Neru この曲は、打ち合わせで「4つ打ちではなく8ビートで」「ライブ映えする曲」みたいなざっくりした話があったと思うんですけど、頭の中ですぐに整理が……と言うか「整理」っていう言葉も使わなくていいぐらいするっと「こういう曲を書いたらいいのかな」という方向性が浮かびましたね。
ナナヲ 「お釈迦になる」はサビを聞いた瞬間に、完全にカオスじゃないとダメだと思ったんですよ。なおかつめちゃくちゃナナヲアカリらしいものじゃないといけないなって。もちろん衝撃的な歌詞にも驚いたんですけど、でも読めば読むほど「その通りだよな」としか思わないですよね、こんなの。
Neru 「こんなの」呼ばわり(笑)。
ナナヲ ホントに「なるほど」しかないし、そういうテンションで制作に臨んだので、MVもすごいカオスなものになってるし、ライブでさえもカオスな感じにしたい。みんなおかしくなったらいいし、ホントにだらけきったダメな自分を肯定して「みんなでパーティナイト!」みたいなことになればいいと思ってます(笑)。
キタニ 僕も、たぶん和田さんも、Neruっていう作家のファンなんですけど、ナナヲアカリに曲を提供するNeruさんは、普段とは作風がガラッと変わるんですよね。特に作詞において。それってさっき和田さんが言ってた「ユーモアのある音楽」にも通じるとめっちゃ思うし、こういう音楽がほかにあんまりないから……少なくとも俺は知らないから、見てて面白いし「器用な人だなあ」って。

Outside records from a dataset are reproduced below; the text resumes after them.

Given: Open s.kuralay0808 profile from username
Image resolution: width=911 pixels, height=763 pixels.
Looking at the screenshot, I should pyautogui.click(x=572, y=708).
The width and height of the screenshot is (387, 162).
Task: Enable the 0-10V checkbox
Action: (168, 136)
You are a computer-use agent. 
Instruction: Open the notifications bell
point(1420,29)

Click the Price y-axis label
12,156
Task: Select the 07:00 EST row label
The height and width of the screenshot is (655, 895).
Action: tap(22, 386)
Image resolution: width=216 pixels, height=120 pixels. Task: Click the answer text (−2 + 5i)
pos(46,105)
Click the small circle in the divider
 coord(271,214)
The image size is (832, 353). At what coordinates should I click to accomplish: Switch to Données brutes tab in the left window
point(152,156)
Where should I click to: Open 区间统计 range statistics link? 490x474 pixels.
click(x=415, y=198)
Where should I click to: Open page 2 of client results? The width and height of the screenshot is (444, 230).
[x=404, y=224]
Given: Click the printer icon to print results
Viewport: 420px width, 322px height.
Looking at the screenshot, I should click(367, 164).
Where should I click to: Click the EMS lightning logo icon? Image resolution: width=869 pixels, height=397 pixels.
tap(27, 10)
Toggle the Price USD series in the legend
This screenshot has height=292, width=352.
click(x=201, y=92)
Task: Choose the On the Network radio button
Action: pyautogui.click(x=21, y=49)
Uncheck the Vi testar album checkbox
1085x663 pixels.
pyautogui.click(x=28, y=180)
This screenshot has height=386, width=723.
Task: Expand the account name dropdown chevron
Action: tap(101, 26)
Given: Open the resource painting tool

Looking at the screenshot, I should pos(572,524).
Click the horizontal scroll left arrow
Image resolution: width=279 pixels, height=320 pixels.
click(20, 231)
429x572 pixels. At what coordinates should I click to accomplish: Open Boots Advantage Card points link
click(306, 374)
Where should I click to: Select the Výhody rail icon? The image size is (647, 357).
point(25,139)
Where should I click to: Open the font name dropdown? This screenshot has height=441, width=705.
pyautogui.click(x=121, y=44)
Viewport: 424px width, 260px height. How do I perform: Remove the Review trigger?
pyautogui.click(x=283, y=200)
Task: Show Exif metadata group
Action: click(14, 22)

Neru アカリちゃんに“書かせてもらった”っていう部分はかなりあると思います。ほかのアーティストにこういう曲を書けと言われたら、たぶん無理。
和田 「お釈迦になる」は歌詞で「死にたさがオーバードーズ」って言ってるけど、これって本当に死にたいわけじゃないですよね? たぶん「死にたい」には2種類あると思うんですよ。文字通りの「死にたい」と、無になりたいっていう意味の「死にたい」があって、この曲は後者かなって。それがすげえよくわかる。
Neru やらなきゃいけないことが増えると、自殺とか痛いから絶対イヤなんだけど、急に自分の家に隕石とか落ちてきて「知らない間に一瞬で死なねえかな」みたいに思うじゃないですか。あれに近い。
和田 うんうん。
Neru 必ずしもヒステリックだったりネガティブなものではないんですけど「死んだら仕事やらなくていいじゃん」みたいな。そういうことを考えながら書いてたのはよく覚えてますね。
2人の作家が同じ答えにたどり着き「やっぱりこいつ本物だな」
──続いて、和田さんの「マンネリライフ」について聞かせてください。
和田 「マンネリライフ」は、曲調は別として、歌詞は絶対に自分のボカロ曲ではこうは書かないですね。テーマは「引きこもり」なんですけど、最初の打ち合わせの「ナナヲアカリとは」のコーナーのときに、パッと思いついたのが、自分ではちゃんとしないといけないと思うし、そのために誰かの助けを借りたいけど、最終的に「やっぱいいです」みたいになるアカリちゃんだったんです。その「やっぱいいです」っていうワードから膨らませていった感じですね。
ナナヲ これはもう「まさに!」ですよ。ホントに怠惰で、ちょっとがんばろうと思ってるんだけど、結局できない感じ。あと「マンネリライフ」には裏テーマがあると言うか、これは感動恐怖症の女の子の歌だって和田さんに聞いて。
和田 ああ、そうそう。
ナナヲ 歌詞にある「読み終わったマンガを読んでいる」って、私自身もよくやるんですよ。でも、この子は単に面白かったシーンをまた読み返したくなったのではなくて、新しい刺激を避けているんだと考えると見方も受け取り方も変わるし。その裏テーマを聞いてさらに楽しい、深みのある歌になりました。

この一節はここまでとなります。